For Debbie Han, creating art requires time and a good deal of patience. To arrive at her latest work, the artist spent three years making 130 porcelain head sculptures, and threw away all but 10. Then she photographed the face of each sculpture and overlayed three or four frames in a single image to produce The Eye of Perception series, now on show at Cat Street Gallery's new space on Hollywood Road. These fuzzy, layered photos reveal in their complexity not only her struggle with the material, but, ironically, a clarity of vision.
'During that long process of trial, failure and endurance, I wondered if I could express the concept of clarity,' says Korean-born Han, 41, who moved to Los Angeles with her family when she was 10.

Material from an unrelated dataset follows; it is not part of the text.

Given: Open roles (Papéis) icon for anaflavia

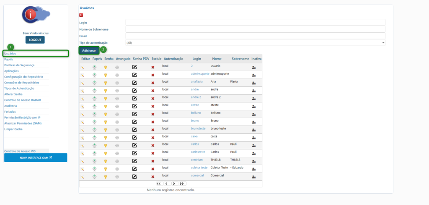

The eight photographs in the Eye of Perception series are of blurry, out-of-focus faces. Some have grossly exaggerated hooked snouts on top of button noses, while others feature wide, fat lips over thin ones. The multifaceted nature of each image invites viewers to make their own interpretation of who they are seeing.
Central to her work is how people interpret social values and perceive beauty; through it, she addresses questions of identity and contemporary culture. 'I'm an artist who is conceptually based and I believe in art that communicates with the public,' she says.
The exhibition, her debut in Hong Kong, features 29 photographic and sculptural works made over the past seven years. It's a large body of work that showcases Han's versatility and skill with different materials, including bronze, ceramic celadon and lacquer inlaid with mother-of-pearl. The exhibition was shown at Munich's mbf-kunstprojekte gallery and Seoul's Trunk Gallery this year.
The centrepiece is the Seated Three Graces, a digital LightJet print that won the 2009 Sovereign Asian Art Prize. The image, part of the Graces series, shows three seated nude women with luminous skin and Caucasian faces. At first glance, they appear to be marble statues that have been photographed. But in fact they are real-life nudes.